The distribution and comparison of PC‐wise total notification rates highlight the inter‐state and inter‐PC inequalities and bring up different patterns. We noted high total notification rates and high percentage of private‐sector notification in Gujarat and a pattern of high total notification rate with a low percentage private sector notification in Delhi, Chandigarh and Himachal Pradesh. The latter indicates an overburdened public sector and the need to prioritise private sector involvement in the program. PCs with high notification rates adjoining PCs in low notification categories could indicate cross‐district health service utilisation, thereby burdening a district’s diagnosis and reporting system. For example, all the PCs in Bihar had low notification rates except for the state capital. There are temporary movements of patients from rural areas and towns into the city for diagnostic evaluation. The high TB notification in Delhi ad Chandigarh has been attributed to the state providing diagnostic care for populations beyond their boundaries [2]. In a study, one‐sixth of patients diagnosed in Chennai reported home addresses located outside the city, mostly in nearby districts [19]. A study reported that patients from neighbouring districts and states approach the capital cities’ facilities, hoping to get better quality of services [20]. In 2019, there were 11% inter‐district and 4% interstate transfers among notified patients [2]. The program should have mechanisms to detect cross‐district treatment‐seeking along with corrective actions. Another pattern was noted in the state of Uttar Pradesh, where notification rates showed within‐state heterogeneity but the similarity with PCs in adjoining states. A scheme of inter‐state partnership will help draw a common framework for improving case notification in these PCs. Elected representatives can play a role in facilitating the need‐based allocation of additional resources and establishing coordination between PCs and states. Such data‐driven interventions will be more aligned to the local context.

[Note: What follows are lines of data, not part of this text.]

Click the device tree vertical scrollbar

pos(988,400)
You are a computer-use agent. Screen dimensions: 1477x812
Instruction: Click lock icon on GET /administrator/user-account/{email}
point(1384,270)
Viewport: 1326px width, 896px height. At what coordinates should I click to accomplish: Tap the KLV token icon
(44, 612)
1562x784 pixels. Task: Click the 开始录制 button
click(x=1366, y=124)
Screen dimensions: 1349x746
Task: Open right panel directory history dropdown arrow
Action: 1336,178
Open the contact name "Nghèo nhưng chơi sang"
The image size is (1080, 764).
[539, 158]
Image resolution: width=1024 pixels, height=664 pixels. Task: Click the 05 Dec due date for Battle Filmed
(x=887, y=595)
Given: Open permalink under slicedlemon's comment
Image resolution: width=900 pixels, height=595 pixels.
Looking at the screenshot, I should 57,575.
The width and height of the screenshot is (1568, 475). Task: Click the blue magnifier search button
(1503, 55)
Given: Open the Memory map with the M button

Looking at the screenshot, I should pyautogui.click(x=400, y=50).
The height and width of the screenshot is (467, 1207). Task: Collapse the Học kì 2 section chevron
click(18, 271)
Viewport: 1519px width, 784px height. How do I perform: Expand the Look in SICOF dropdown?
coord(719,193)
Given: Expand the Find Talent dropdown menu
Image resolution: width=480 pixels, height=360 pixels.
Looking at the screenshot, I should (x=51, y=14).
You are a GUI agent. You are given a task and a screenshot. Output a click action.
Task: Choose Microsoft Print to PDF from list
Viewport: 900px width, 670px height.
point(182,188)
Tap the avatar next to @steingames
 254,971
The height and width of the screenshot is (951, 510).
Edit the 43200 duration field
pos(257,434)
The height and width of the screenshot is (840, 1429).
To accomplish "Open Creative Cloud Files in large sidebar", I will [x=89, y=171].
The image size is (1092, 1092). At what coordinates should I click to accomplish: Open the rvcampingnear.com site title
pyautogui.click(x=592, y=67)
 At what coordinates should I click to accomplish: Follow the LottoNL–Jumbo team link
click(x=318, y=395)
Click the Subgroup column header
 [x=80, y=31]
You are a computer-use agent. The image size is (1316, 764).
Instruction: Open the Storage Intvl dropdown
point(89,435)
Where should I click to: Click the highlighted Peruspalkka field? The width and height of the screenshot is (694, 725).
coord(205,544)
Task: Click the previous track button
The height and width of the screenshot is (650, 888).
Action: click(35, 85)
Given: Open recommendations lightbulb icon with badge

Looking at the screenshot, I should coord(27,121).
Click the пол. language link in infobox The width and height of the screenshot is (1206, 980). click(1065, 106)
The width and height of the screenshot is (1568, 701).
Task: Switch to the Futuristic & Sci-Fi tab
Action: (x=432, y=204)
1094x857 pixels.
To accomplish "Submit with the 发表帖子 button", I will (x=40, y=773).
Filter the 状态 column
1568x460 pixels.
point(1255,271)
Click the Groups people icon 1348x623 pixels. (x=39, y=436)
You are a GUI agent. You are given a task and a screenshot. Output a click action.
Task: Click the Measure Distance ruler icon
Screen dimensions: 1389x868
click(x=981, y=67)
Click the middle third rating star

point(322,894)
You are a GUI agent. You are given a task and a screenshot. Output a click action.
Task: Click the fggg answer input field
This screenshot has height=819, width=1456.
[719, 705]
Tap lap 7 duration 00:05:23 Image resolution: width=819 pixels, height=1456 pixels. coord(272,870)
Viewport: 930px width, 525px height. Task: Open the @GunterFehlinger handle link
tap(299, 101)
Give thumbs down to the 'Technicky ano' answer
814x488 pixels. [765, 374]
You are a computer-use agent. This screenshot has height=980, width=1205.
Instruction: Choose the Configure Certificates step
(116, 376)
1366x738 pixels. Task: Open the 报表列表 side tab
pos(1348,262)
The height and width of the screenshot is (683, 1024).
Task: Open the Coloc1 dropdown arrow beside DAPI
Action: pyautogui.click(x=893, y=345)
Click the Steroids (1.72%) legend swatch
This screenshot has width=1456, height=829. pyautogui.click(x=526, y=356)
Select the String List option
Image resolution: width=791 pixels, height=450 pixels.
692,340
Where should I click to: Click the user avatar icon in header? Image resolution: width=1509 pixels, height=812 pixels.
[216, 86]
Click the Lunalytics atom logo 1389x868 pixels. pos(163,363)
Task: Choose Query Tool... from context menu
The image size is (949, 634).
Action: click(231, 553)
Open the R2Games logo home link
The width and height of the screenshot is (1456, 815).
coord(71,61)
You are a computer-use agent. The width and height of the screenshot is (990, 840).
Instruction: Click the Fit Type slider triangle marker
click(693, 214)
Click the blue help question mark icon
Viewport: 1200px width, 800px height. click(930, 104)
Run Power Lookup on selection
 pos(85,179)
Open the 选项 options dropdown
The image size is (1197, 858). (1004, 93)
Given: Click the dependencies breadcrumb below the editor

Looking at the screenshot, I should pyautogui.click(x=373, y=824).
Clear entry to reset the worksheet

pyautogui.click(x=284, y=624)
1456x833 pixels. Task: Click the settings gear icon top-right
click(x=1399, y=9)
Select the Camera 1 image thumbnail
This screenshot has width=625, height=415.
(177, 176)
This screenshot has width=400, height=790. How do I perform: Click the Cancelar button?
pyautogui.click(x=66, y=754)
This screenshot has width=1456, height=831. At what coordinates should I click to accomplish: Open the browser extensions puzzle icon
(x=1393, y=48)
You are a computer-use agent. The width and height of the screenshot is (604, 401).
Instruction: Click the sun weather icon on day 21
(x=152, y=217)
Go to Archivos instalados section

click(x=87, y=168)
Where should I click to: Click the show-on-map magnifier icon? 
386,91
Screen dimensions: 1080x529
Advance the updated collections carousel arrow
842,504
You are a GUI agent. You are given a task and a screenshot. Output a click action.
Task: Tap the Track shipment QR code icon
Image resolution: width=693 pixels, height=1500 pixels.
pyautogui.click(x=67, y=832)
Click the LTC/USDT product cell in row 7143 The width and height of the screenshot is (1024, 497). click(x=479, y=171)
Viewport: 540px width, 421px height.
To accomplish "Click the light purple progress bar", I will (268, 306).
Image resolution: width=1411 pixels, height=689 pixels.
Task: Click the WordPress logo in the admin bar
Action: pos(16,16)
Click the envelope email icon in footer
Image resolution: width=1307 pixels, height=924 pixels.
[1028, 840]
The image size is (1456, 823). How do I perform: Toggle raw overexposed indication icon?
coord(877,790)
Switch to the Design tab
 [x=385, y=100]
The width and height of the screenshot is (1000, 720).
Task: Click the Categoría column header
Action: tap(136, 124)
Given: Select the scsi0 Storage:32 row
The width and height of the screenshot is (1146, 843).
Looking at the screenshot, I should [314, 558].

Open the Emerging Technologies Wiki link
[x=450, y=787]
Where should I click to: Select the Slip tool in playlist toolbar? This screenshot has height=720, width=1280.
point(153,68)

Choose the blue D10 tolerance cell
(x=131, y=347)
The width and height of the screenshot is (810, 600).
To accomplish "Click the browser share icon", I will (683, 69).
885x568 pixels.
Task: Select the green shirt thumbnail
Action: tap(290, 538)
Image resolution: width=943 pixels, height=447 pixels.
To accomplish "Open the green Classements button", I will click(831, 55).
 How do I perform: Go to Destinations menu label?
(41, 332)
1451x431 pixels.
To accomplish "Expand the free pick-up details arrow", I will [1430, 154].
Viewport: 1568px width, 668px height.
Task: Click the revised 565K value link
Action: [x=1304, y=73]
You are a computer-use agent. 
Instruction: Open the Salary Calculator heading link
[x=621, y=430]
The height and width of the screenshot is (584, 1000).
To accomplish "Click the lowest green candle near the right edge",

While PCs in Tripura and Lakshadweep have low estimates of both indicators, PCs in Kerala and Bihar are in lower deciles of TNR and higher deciles of percentage private sector notification. However, the performances of these two states in TB programs have been documented to be different. Kerala has achieved good integration of TB services with primary healthcare services, good private sector engagement and local self‐government stewardship. It has resulted in Kerala's multi‐layered and sustained TB control model [21]. The shortage of ground‐level staff has been identified as a critical limitation leading to low notification and treatment success rates in Bihar [22].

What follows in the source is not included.